The Phantom of the Opera

Musical Cheese Horror
Joel Schumacher Does Webber by the Book
By Cole Smithey


Phantom_of_the_opera Fans of musical theater will work themselves into a lather over Joel Schumacher's by-the-book film version of Andrew Lloyd Webber's monotonous play, but most audiences will either fall asleep or hit the cinema doors running. There is nothing imaginative in the film's musical arrangements or visual style to deliver the screechy play from its corny trappings. The vocally talented but behavior-challenged Emmy Rossum is oh-so precious as Christine Daae, the lowly chorus girl elevated to leading lady status in the opera's productions by the mysterious hand of her private music coach -- the theater's live-in Phantom (Gerard Butler). Minnie Driver does an over-the-top Italian accent as opera diva Carlotta. Miranda Richardson adds a singular shred of realism to the otherwise tedious drone of Webber's insufferable music.

» SUPPLIED INFORMATION:
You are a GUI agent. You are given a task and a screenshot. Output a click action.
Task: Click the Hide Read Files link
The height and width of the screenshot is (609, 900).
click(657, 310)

» THINGS TO DO:
a – Could you revise the review from "Phantom_of_the_opera Fans of" to "Webber's insufferable music.", putting "dreary" in place of "tedious"?
b – Can you carry on the Phantom of the Opera review from its final sentence?
The listing above comes from a different source than the review.

» ANSWERS TO THE EXERCISE:
a –
Phantom_of_the_opera Fans of musical theater will work themselves into a lather over Joel Schumacher's by-the-book film version of Andrew Lloyd Webber's monotonous play, but most audiences will either fall asleep or hit the cinema doors running. There is nothing imaginative in the film's musical arrangements or visual style to deliver the screechy play from its corny trappings. The vocally talented but behavior-challenged Emmy Rossum is oh-so precious as Christine Daae, the lowly chorus girl elevated to leading lady status in the opera's productions by the mysterious hand of her private music coach -- the theater's live-in Phantom (Gerard Butler). Minnie Driver does an over-the-top Italian accent as opera diva Carlotta. Miranda Richardson adds a singular shred of realism to the otherwise dreary drone of Webber's insufferable music.

b –
There's no question that the demand on Joel Schumacher to render an exact adaptation of Webber's Broadway play doomed the film before shooting began. Had that not been a prerequisite, Schumacher could have taken one of two paths that would have brought about an intriguing interpretation of what can only be viewed as flawed source material at best.

Both methods would have called for Andrew Lloyd Webber's cringe-inducing musical score to be reharmonized by a modern-thinking composer along the lines of someone like Bill Frisell. As they are, Weber's '80s-era arrangments rely on a bombastic use of drum machines that negate any hoped-for atmosphere of horror, which the original story of "The Phantom Of The Opera" clearly demands. Apart from tossing out the half dozen songs that stall the story, the revised arrangments would either emphasize the story's camp aspects (think "Rocky Horror Picture Show") or adjust the dynamics of the pieces to emphasize a foreboding angularity in the music (think "The Cabinet Of Dr. Caligari"). Either of these approaches would have given audiences a unique experience instead of the incredibly boring encounter they must suffer here.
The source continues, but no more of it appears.